▶ _BRIEF_
Would you reproduce every line of the material exactly?
━━ DATA SUPPLIED
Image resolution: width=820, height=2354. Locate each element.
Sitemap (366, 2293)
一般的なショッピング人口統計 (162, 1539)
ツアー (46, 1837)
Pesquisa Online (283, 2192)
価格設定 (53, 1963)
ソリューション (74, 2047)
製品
━━━━
▶ _SOLUTION FOR THIS PROBLEM_
Image resolution: width=820, height=2354. Locate each element.
Sitemap (366, 2293)
一般的なショッピング人口統計 (162, 1539)
ツアー (46, 1837)
Pesquisa Online (283, 2192)
価格設定 (53, 1963)
ソリューション (74, 2047)
製品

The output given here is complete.